Fluffy Sourdough Pancakes

Once lockdown began, it didn’t take me long to hop on the sourdough trend seizing bored people throughout Australia. But, I can honestly say now that I was not just caught up in the hype, abandoning my new hobby when we were released from our domestic cages. Two years on from that joyous end to lockdown, much to my family’s delight, I still bake sourdough almost every weekend.

I can honestly that sourdough changed my life. Not least for the reason that it has made my family appreciate me so much more as I serve them up hot, soft and bubbly bread on a Saturday morning, but because it is through sourdough, that I met my partner.

That story is for another time.

Fast forward to this week’s chapter in the sourdough story.

It’s my university break right now and I’m baking more than my calories in/calories out ratio can handle which rings in the back of my mind when I’m deciding what to eat for breakfast and feel myself gravitating towards a pancake recipe.
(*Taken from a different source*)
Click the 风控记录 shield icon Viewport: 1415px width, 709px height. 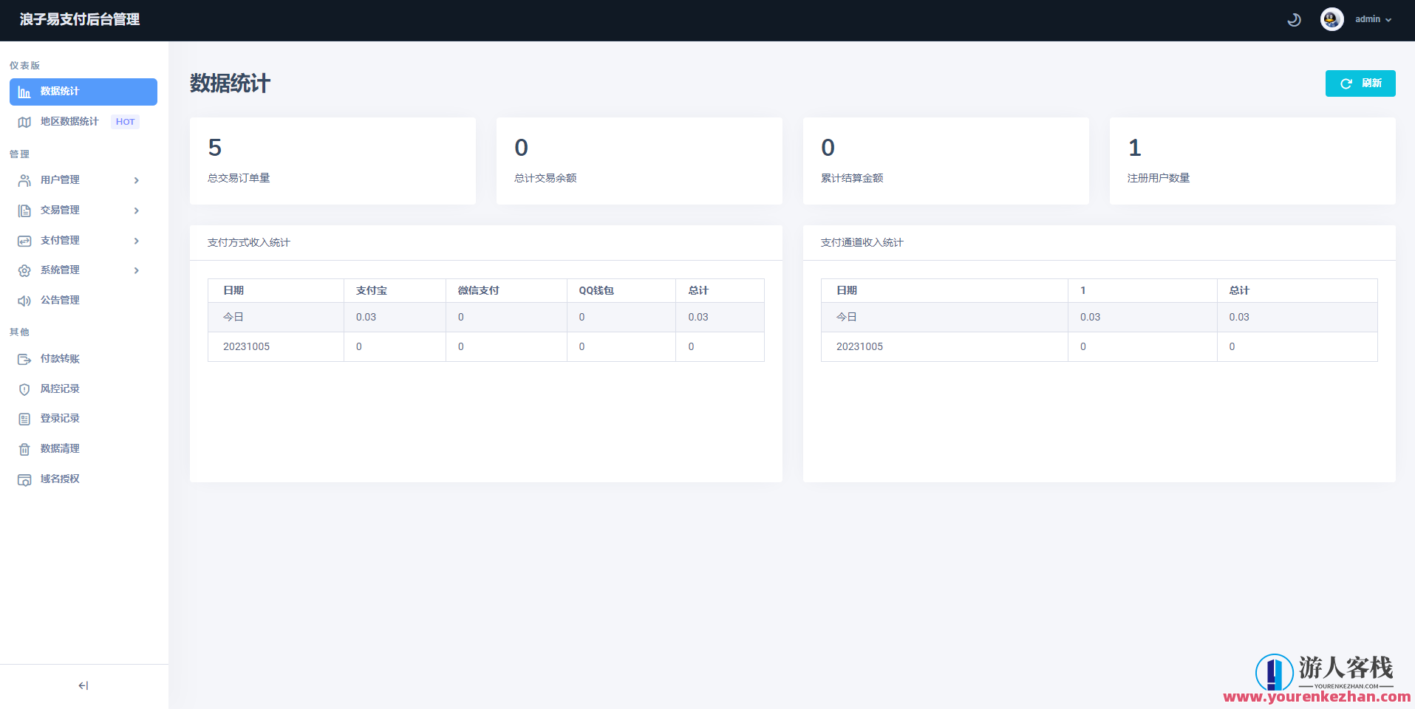(x=24, y=389)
Eggs or oats are undoubtedly a healthier decision but I had leftover sourdough discard and it would be an utter tragedy to waste it.

So I whipped up some of the FLUFFIEST, SOFTEST pancakes I’ve ever made.
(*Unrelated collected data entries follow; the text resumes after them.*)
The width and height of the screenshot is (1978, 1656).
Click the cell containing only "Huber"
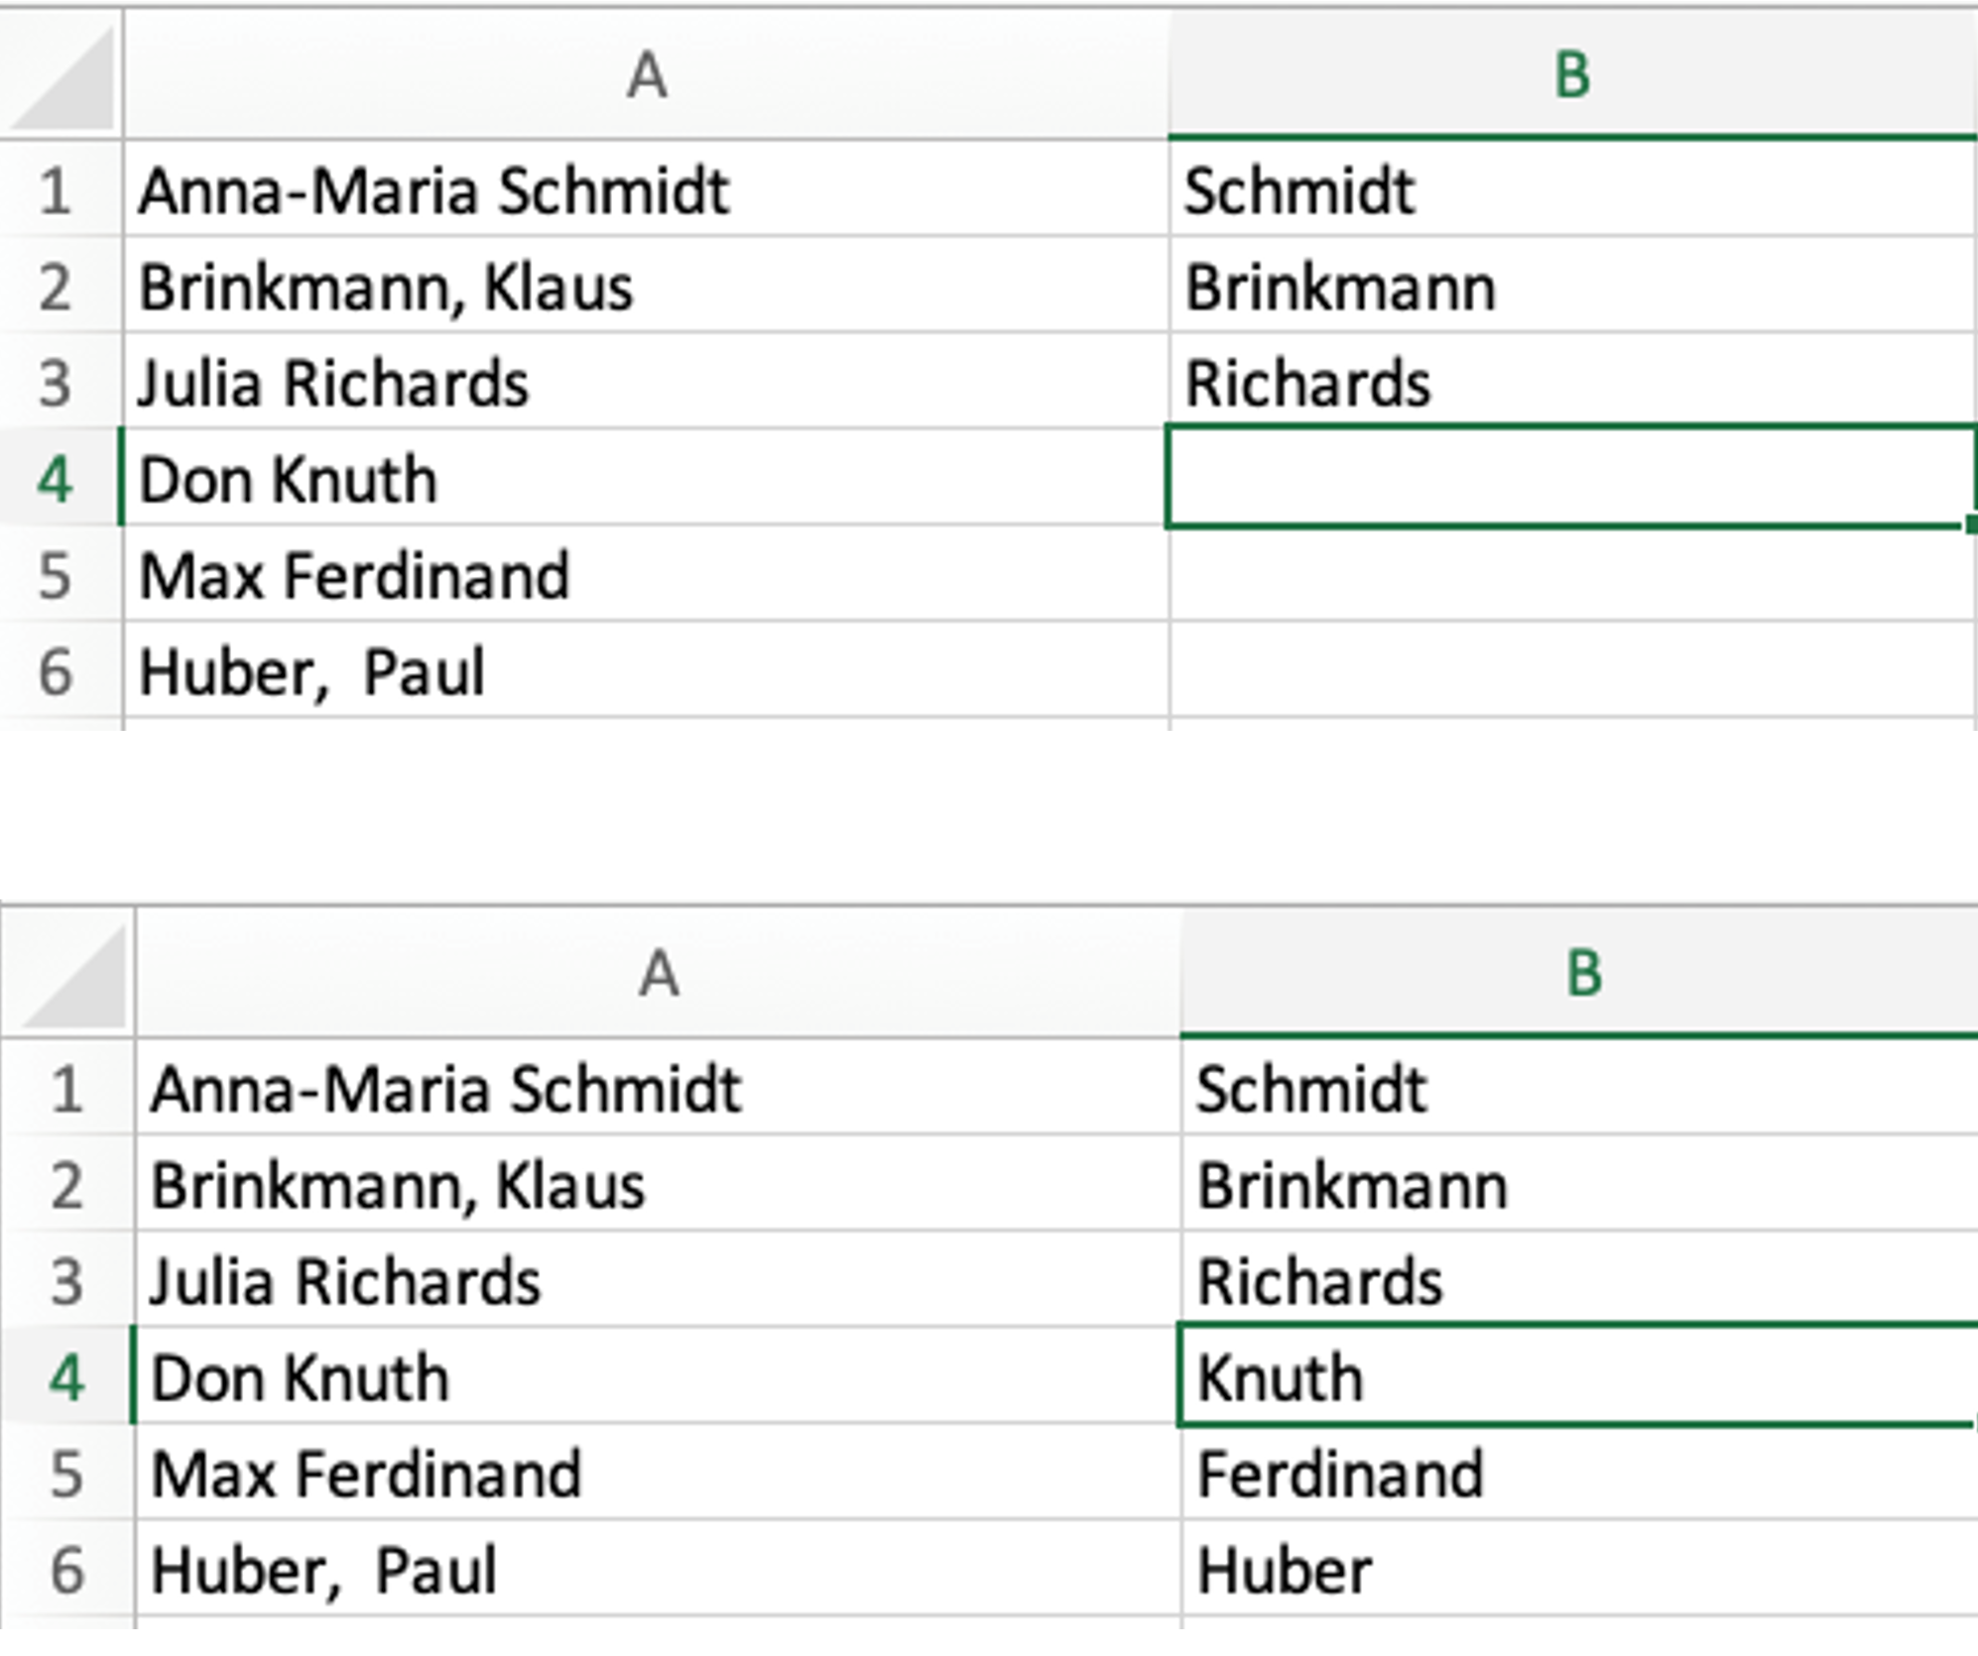1577,1571
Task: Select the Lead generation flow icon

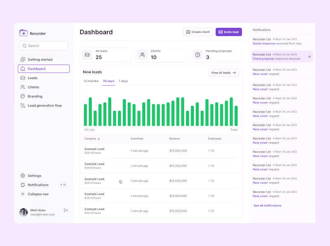Action: (22, 105)
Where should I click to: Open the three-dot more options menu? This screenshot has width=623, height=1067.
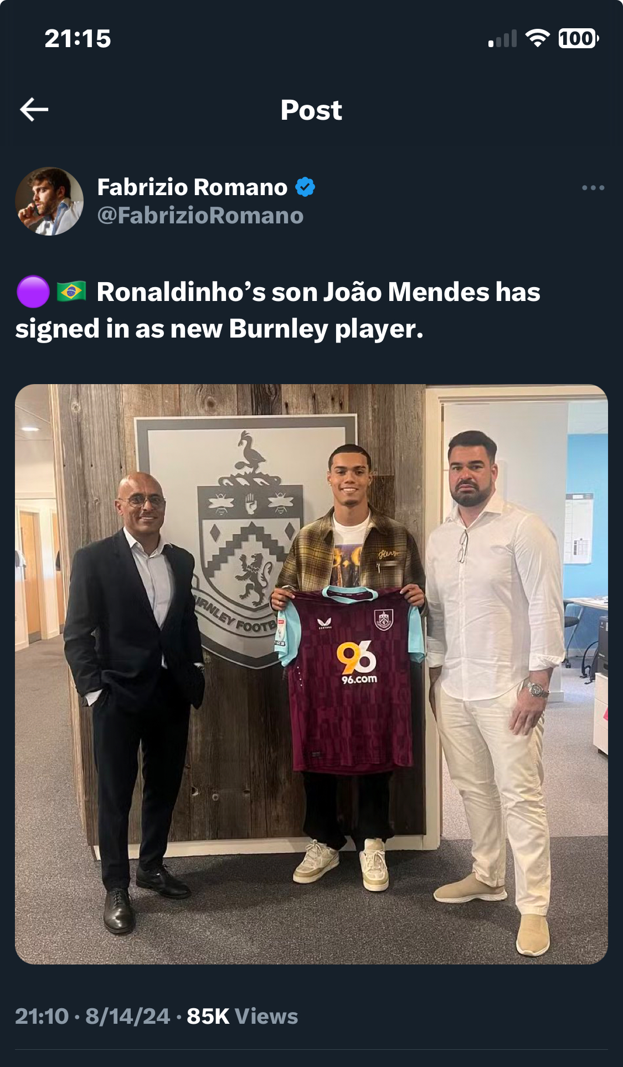593,188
I’m not quite sure if the fluffiness came from the sourdough discard or the perfect combination of baking powder and soda, but either way, I wont think too hard for fear I’ll dispell the magic of these sourdough pancakes.

I slightly adapted a recipe from the Clever Carrot which is found below.
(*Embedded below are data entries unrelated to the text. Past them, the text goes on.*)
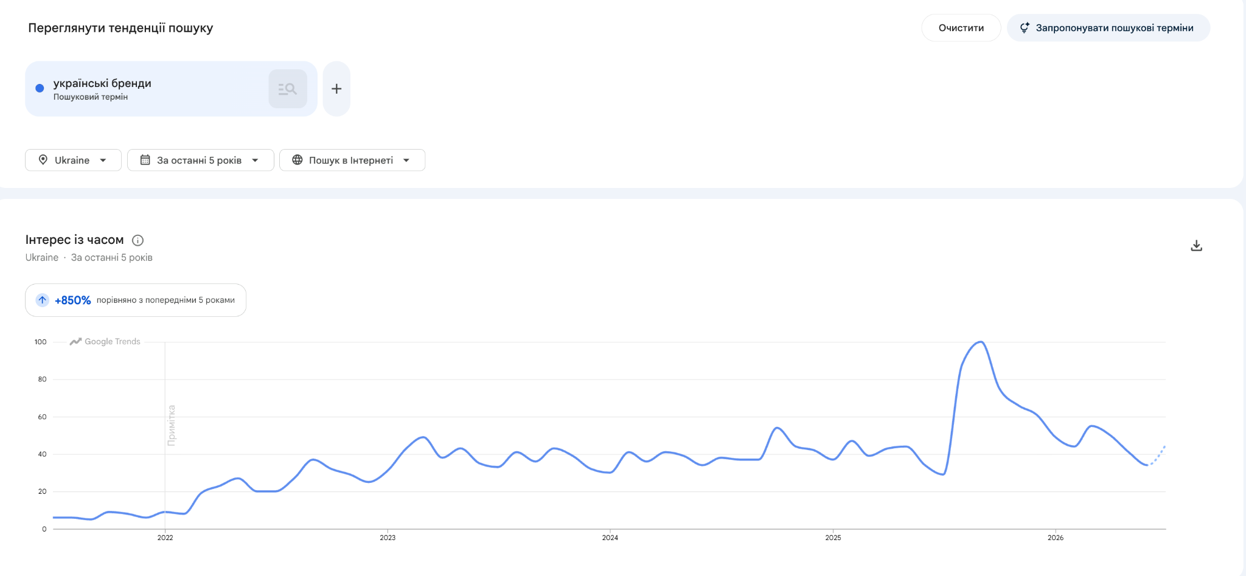Click the up-arrow icon near +850%
The image size is (1246, 576).
point(43,300)
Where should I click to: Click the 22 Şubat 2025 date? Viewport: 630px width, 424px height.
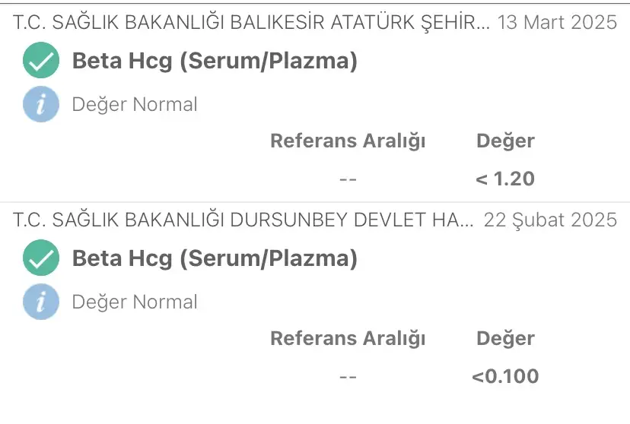pyautogui.click(x=550, y=220)
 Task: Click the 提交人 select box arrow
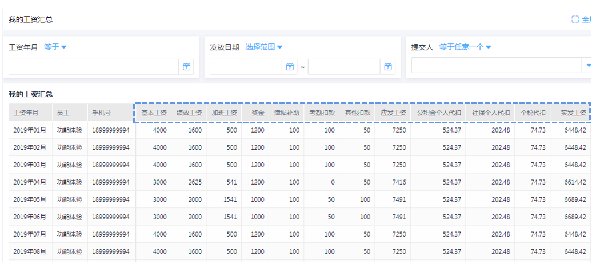click(x=589, y=66)
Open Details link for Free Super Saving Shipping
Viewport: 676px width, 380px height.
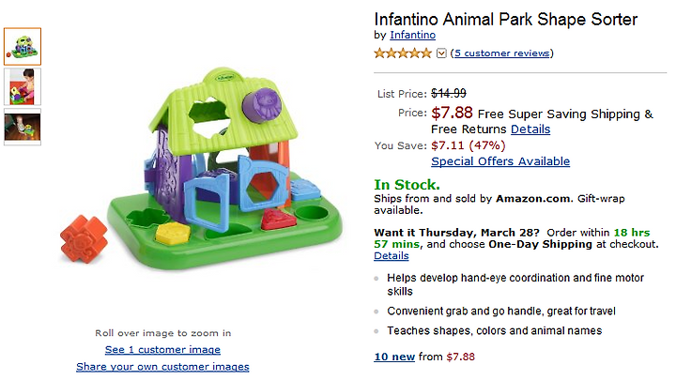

Fluffy Sourdough Discard Pancakes

Dry Ingredients

  • 1 1/2 cups (190 g) all purpose flour, spooned and leveled

  • 2 tbsp. (24 g) sugar

  • 1/2 tsp. fine sea salt

  • 2 tsp. baking powder

  • 1 tsp. baking soda

Wet Ingredients

  • 1 cup (240 g) sourdough starter or discard

  • 2 large eggs

  • 3/4-1 cup (240 ml) nut milk (or normal milk is fine), plus more as needed

  • 3 tbsp. (42 g) melted unsalted butter or oil, plus more to coat the skillet

Instructions

In a large bowl, whisk the dry ingredients together. Add the wet ingredients. Whisk gently until a smooth batter forms; some lumps are ok.  

In a large 10-inch skillet (cast iron or non-stick), melt a small pat of butter over medium-low heat. Swirl the pan around to coat.

Pour 1/3 cup of batter into the pan. Cook for 1-2 minutes, lowering the heat as needed. When the edges begin to puff up and bubbles appear on the surface, flip it over. Cook for another minute or so. Place the pancake onto a sheet pan and keep warm in the oven while you cook the rest.

To continue, use a scrunched up paper towel to wipe out the skillet. Add more butter if the pan gets too dry. Repeat the cooking process until you are finished with the batter. 

To serve, stack the warm pancakes on a platter for your guests to help themselves. Have plenty of pure maple syrup, fresh berries and powdered sugar at the ready.